一般的に「産業医による衛生講話」のテーマは、

 

A.関係法令分野

B.労働衛生分野および

C. 労働生理分野

の3分野から選ばれています。

 

これらは、「第2種衛生管理者試験」の出題範囲と完全に重なっています。なお、「第1種衛生管理者試験」の出題範囲は、これらの他にD.有害業務関係が加わるのみです。
 

それでは、全体を俯瞰して、イメージを把握しておくことにいたしましょう。

 

さっそく、オリエンテーションを始めます。

 

まずは、上記の3分野であるA、BおよびCの内容をご紹介いたします。

以下の具体的な内容は今後の総論および各論でレクチャーする予定です。

 

もっとも、産業医からの衛生講話とは、
産業医が、健康管理や衛生管理を目的に、社員に向けて実施する研修のことです。

 

これは、企業の希望に応じて行うもので、頻度・開催方法などが法に定められているものではありませんが、管理の行き届いた企業様においては、衛生講話が主(60分の衛生委員会の内の30~45分)となることもあります。

 

そして健康教育の一環として企業・組織の自発的な要望により開催されるものです。
ですから、本来であれば、産業医から自主的に提案するものではないのですが、衛生委員会の立ち上げからの支援が必要な企業、衛生委員会が完全に構築されていないまま継続中の企業、衛生委員会が十分に機能できていない企業等は決して少なくないため、産業医による積極的で系統的な「衛生講話」が有効に機能するケースも少なくないのが実際です。

 

以下は、カリキュラム一覧ですが、このリストの中から、毎回いくつかのテーマを企業の希望により選択していただき、産業医としては、工夫を凝らして、それらのテーマを組み立てて統合的で実践的なレクチャーになるように試みることにいたします。
....
#### 課題一覧:
• a. データセットの項目で、「Where should I click to: Open」を含む行から「pos(185,46)」を含む行までを、両端を含めて対象とする。空行を除き、「番号」と「行の内容」の2列を持つMarkdownの表に書き直すこと。
• b. 産業医による衛生講話についての提示文を、最後の文の後から書き継ぐこと。

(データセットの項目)
....
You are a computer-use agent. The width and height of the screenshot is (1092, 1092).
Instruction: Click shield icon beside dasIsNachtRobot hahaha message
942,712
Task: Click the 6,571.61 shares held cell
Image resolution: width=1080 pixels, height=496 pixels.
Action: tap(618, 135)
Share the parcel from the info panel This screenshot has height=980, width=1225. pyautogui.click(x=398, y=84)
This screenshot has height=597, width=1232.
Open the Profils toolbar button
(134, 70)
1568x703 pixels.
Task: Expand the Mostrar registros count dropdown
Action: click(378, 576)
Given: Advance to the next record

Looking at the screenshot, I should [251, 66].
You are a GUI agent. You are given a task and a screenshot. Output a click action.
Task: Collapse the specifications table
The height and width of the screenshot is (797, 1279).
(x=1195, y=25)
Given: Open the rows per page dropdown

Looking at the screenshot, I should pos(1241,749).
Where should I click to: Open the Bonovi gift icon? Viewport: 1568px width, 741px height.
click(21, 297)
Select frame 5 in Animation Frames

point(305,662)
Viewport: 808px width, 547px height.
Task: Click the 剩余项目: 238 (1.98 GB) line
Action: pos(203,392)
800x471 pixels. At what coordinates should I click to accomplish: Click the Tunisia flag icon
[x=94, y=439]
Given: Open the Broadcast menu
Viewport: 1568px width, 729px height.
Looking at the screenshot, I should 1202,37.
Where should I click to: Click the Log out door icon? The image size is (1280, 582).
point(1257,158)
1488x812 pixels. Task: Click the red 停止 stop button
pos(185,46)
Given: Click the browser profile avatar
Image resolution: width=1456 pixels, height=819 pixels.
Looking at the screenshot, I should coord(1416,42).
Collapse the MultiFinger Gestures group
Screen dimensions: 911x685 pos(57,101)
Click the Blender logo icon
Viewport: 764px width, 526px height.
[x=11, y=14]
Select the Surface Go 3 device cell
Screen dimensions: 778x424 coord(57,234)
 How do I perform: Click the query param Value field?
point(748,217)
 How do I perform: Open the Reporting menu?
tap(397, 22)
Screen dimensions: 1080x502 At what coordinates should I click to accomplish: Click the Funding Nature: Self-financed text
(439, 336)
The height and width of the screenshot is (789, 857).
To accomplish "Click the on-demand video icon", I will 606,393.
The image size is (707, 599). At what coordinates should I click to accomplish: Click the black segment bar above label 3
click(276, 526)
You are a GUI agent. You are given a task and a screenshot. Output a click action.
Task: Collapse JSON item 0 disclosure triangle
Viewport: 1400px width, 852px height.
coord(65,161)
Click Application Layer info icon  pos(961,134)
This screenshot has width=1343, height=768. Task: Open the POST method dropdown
....
#### 課題別の解答:
• a.
| 番号 | 行の内容 |
|---|---|
| 1 | Where should I click to: Open the Bonovi gift icon? Viewport: 1568px width, 741px height. |
| 2 | click(21, 297) |
| 3 | Select frame 5 in Animation Frames |
| 4 | point(305,662) |
| 5 | Viewport: 808px width, 547px height. |
| 6 | Task: Click the 剩余项目: 238 (1.98 GB) line |
| 7 | Action: pos(203,392) |
| 8 | 800x471 pixels. At what coordinates should I click to accomplish: Click the Tunisia flag icon |
| 9 | [x=94, y=439] |
| 10 | Given: Open the Broadcast menu |
| 11 | Viewport: 1568px width, 729px height. |
| 12 | Looking at the screenshot, I should 1202,37. |
| 13 | Where should I click to: Click the Log out door icon? The image size is (1280, 582). |
| 14 | point(1257,158) |
| 15 | 1488x812 pixels. Task: Click the red 停止 stop button |
| 16 | pos(185,46) |

• b.
なお、安全衛生委員会に参加する労働者側の委員の中の有志が、衛生管理者の資格取得を目指す際の有益なツールになるようなレクチャーに心掛けることによって、安全衛生委員会という会議体の質的向上が効果的に図れるものと考えております。


以下は、今後も活用できる目次(項目の体系的リスト)です。

 

・・・・・・・・・

 

A.関係法令分野
 

A-1:労働安全衛生法および関連法令
   

労働安全衛生法:職場における労働者の安全と健康を確保するとともに、快適な職場環境を形成する目的で制定された法律
  

1)報告義務:労働基準監督署への報告義務
  

2)安全衛生教育:雇入れ時・作業内容変更時の安全衛生教育
  

3)労働安全衛生規則
    

① 気積・換気    

➁ 採光・照度    

③ 休養・清掃、食堂・炊事場
  

4)事務所衛生基準規則

① 事務室の空気環境の調整
➁ 事務室設備の定期的な点検
  

5)健康診断・面接指導
    

① 一般健康診断
➁ 健康診断実施後の措置
③ 面接指導

④ ストレスチェック

 

A-2:労働基準法:労働時間、賃金、休日などの労働条件について最低基準を定めた法律。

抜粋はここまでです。